Work to be completed: Print the line containing "You are a GUI" and all lines after it, unchanged, through the end of the data. Leave the pictures out.

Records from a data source
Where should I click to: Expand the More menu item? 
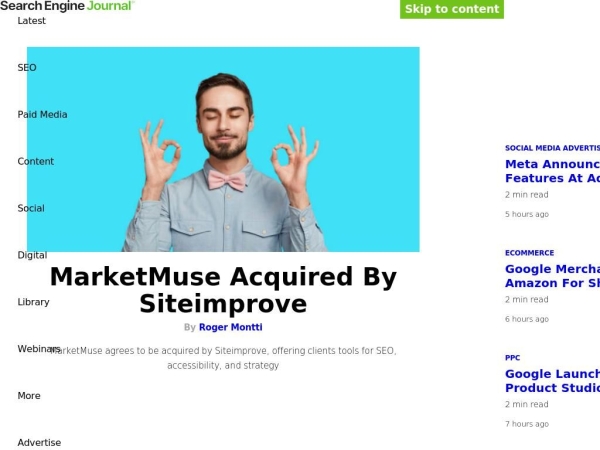pos(29,396)
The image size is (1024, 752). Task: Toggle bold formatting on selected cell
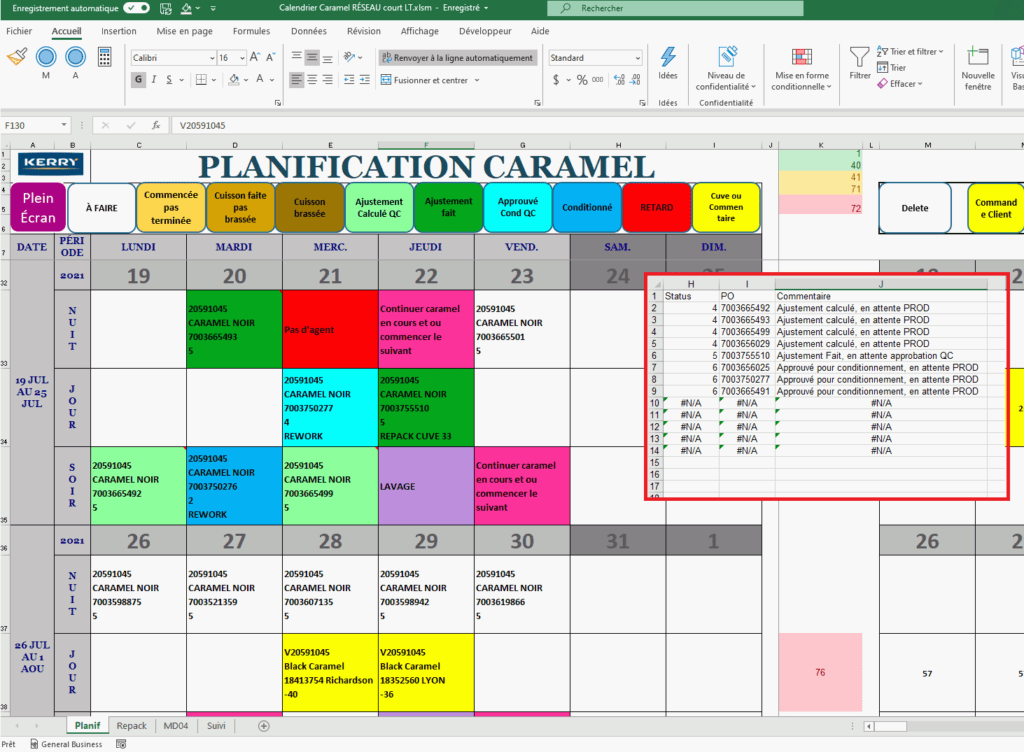pos(137,78)
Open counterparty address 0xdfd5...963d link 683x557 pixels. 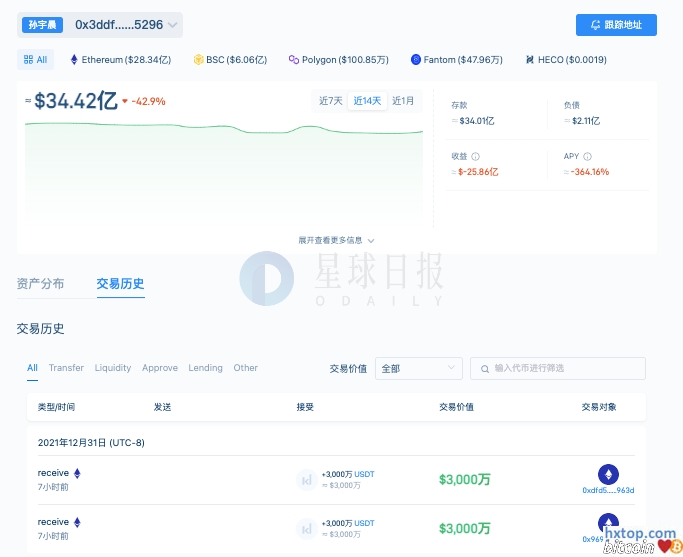pos(608,490)
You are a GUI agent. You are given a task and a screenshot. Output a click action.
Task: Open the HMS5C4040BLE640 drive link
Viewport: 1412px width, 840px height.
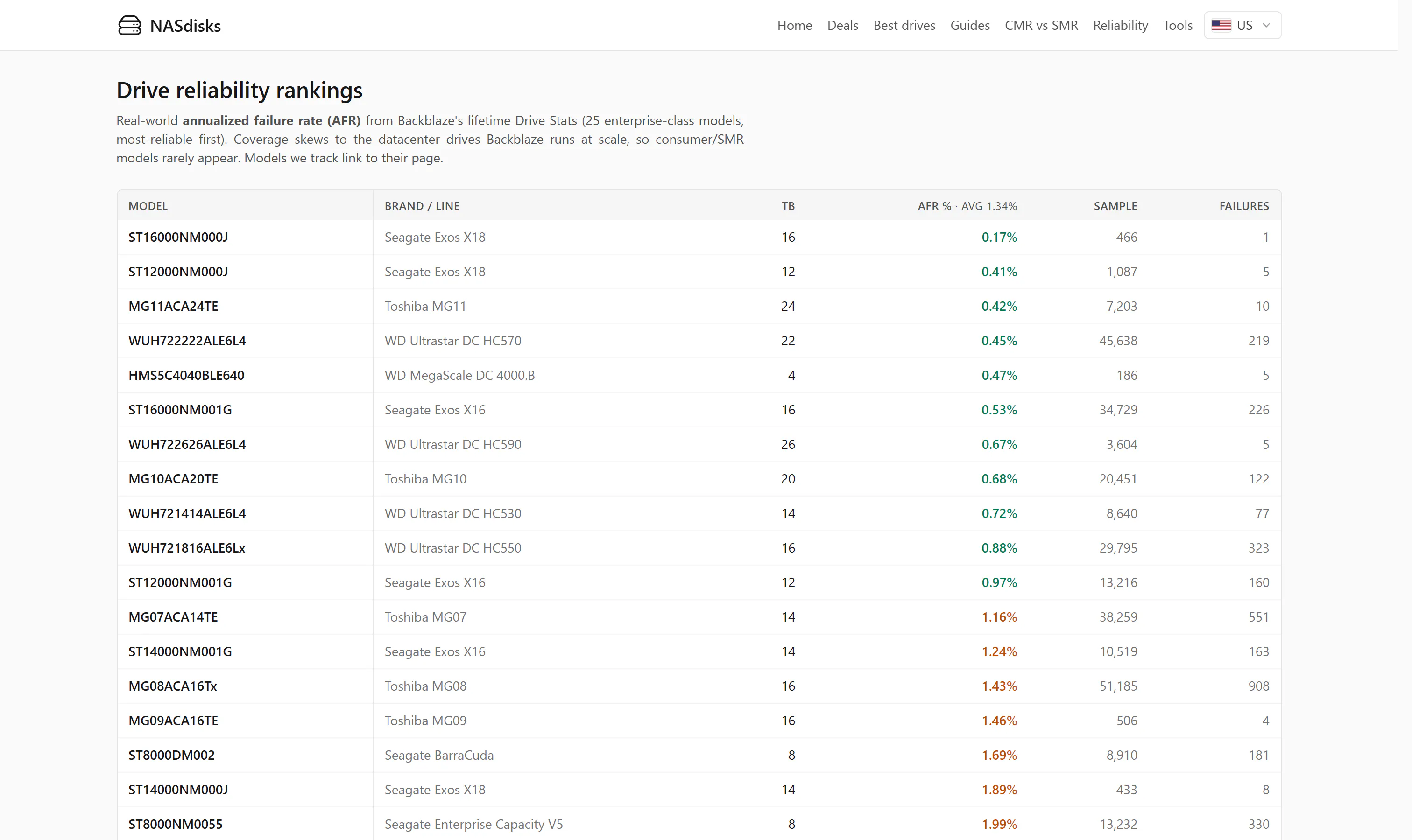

Solution to this exercise:
You are a GUI agent. You are given a task and a screenshot. Output a click action.
Task: Open the HMS5C4040BLE640 drive link
Viewport: 1412px width, 840px height.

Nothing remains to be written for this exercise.